REQUIRED WORK:
After locating the line that contains "Given: Click the" in the records below, write out exactly that line and each line after it through the one that contains "973x1232 pixels.", and nothing else.

RECORD EXCERPTS:
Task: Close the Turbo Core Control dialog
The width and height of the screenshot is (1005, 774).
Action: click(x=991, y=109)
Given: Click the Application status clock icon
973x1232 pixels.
--
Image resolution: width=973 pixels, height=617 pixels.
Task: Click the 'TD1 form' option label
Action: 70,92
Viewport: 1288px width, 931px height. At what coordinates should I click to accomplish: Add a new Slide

SOLUTION BELOW:
Given: Click the Application status clock icon
973x1232 pixels.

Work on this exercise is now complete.